Procès Lagarde : mis en cause, Stéphane Richard ne viendra pas témoigner

Procès Lagarde : mis en cause, Stéphane Richard ne viendra pas témoigner

Stéphane Richard, l’un des hommes-clés dans l’affaire de l’arbitrage Tapie, a finalement décidé, mercredi, de faire usage de son droit au silence et de ne pas témoigner devant la Cour de justice de la République au procès de Christine Lagarde.

L’avocat de Stéphane Richard a annoncé, mercredi 14 décembre, que son client ne viendrait pas témoigner au procès de Christine Lagarde, mettant en avant la “contradiction” de son statut de témoin devant la Cour de justice de la République et de mis en examen dans l’enquête toujours en cours sur l’arbitrage Tapie.

Le PDG d’Orange était directeur de cabinet de Christine Lagarde en 2008 à l’époque de l’arbitrage Tapie, pour lequel l’ex-ministre des Finances est poursuivie pour des négligences présumées. “Sur mes conseils, alors qu’il voulait venir (…) il a souhaité que soit remise à la Cour une déclaration écrite”, a expliqué à la Cour son conseil, Me Jean-Etienne Giamarchi.

Mais après en avoir délibéré, la présidente de la Cour, qui a dit regretter que Stéphane Richard ait pris cette décision si tardivement, a fait savoir que son courrier ne serait pas accepté dans les débats. La CJR lui avait fait savoir avant l’audience qu’il pouvait être dispensé de prêter serment et avait le droit de se taire, afin de protéger ses droits de personne mise en examen.

Dans sa lettre, transmise à la presse, le PDG d’Orange estime toutefois qu’il lui est “impossible de se taire partiellement”. “La contradiction de mon statut de témoin – devant votre juridiction – avec celui de personne mise en cause (…) rendrait tout témoignage incomplet, donc équivoque”, écrit-il, appelant à ne pas interpréter son silence “comme une dérobade, ou pire encore un aveu de culpabilité” qu’il “conteste fermement”.

Accusé d’avoir dissimulé des éléments essentiels

Stéphane Richard se dit désormais “convainc(u) que des manœuvres inacceptables ont été mises en œuvre afin d’orienter de manière illégitime le travail du tribunal” arbitral, mais répète qu’à ses yeux, l’arbitrage constituait “une option raisonnable”, et qu’il a travaillé avec pour seul objectif l’intérêt général.

Le PDG d’Orange est soupçonné, dans le cadre de l’enquête principale sur l’arbitrage désormais entaché de soupçons de fraude, d’avoir dissimulé à Christine Lagarde des éléments essentiels du dossier, ce qu’il conteste.
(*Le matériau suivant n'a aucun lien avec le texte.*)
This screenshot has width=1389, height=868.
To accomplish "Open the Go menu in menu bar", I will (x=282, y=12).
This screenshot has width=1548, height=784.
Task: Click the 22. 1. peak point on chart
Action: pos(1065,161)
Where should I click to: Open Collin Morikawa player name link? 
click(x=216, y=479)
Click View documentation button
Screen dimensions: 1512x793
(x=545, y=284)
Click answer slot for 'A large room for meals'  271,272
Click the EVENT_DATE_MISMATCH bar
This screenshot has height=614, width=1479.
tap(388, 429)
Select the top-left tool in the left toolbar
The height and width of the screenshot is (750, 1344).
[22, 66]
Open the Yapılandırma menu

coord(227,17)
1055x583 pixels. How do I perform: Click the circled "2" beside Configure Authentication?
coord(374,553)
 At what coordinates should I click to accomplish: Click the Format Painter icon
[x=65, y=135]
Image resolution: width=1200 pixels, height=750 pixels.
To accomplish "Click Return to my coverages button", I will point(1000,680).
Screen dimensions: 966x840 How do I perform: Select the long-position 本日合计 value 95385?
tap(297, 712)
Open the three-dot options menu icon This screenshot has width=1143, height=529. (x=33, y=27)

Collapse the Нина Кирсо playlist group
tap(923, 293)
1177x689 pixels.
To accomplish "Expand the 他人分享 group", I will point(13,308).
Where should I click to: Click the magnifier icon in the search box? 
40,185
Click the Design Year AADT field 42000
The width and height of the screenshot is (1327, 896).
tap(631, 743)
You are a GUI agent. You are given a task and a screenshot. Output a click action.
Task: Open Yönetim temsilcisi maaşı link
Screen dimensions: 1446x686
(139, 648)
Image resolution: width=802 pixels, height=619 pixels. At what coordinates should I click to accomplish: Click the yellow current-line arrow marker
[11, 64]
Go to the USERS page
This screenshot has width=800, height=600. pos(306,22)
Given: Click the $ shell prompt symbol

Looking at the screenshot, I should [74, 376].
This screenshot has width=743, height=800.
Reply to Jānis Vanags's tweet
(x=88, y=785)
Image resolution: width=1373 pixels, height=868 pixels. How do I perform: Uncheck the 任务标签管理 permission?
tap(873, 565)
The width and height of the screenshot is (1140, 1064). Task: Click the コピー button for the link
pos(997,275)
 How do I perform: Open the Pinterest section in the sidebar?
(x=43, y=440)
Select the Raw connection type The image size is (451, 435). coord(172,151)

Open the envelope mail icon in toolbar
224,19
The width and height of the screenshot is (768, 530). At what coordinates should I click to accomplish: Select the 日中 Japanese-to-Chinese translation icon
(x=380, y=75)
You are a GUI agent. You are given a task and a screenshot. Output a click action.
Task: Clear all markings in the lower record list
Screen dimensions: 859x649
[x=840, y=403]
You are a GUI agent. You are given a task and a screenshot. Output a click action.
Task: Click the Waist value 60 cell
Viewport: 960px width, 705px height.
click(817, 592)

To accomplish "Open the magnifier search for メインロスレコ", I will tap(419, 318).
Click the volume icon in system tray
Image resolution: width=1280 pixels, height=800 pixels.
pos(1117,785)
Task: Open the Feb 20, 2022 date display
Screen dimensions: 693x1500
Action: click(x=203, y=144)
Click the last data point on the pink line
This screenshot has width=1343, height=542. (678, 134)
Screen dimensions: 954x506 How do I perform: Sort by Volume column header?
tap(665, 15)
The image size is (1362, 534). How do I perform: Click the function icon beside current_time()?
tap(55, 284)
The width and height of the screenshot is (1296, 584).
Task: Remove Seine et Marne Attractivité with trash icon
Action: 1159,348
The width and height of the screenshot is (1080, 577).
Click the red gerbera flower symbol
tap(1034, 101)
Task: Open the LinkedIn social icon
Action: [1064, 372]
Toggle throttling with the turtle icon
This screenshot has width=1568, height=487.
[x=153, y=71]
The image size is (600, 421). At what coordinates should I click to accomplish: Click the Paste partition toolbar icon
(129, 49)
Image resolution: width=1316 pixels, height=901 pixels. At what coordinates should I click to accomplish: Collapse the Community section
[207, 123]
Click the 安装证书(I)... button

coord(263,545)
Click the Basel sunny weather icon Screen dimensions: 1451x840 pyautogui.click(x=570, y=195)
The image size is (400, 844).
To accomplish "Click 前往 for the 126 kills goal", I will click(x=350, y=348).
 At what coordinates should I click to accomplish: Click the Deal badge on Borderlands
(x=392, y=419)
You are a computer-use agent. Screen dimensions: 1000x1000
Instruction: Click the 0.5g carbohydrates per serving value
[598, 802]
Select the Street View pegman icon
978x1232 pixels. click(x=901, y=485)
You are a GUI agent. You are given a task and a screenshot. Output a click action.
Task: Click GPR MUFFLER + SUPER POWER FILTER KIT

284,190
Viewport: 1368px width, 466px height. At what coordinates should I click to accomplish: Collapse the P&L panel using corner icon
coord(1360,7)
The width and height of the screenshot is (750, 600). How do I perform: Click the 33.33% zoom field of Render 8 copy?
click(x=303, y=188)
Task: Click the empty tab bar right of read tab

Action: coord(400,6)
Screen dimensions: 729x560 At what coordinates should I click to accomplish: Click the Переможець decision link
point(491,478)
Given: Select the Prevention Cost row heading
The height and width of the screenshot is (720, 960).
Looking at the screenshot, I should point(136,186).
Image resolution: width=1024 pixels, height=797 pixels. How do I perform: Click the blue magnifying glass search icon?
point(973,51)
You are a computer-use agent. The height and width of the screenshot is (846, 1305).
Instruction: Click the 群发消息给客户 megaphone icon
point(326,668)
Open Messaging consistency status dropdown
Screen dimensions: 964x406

Il a été mis en examen pour escroquerie en bande organisée et complicité de détournement de fonds publics.

Au premier jour de son procès, la directrice générale du Fonds monétaire international (FMI), qui dit avoir toujours fait “confiance” à ses équipes, n’a pas exclu d’avoir été “abusée” dans ce dossier.

L’une des parlementaires de la CJR, juridiction hybride composée de sénateurs, députés et magistrats, a estimé mardi que ses déclarations donnaient “le sentiment profond [qu’elle] a été désinformée”. “Votre désinformation accable Stéphane Richard”, avait-elle ajouté.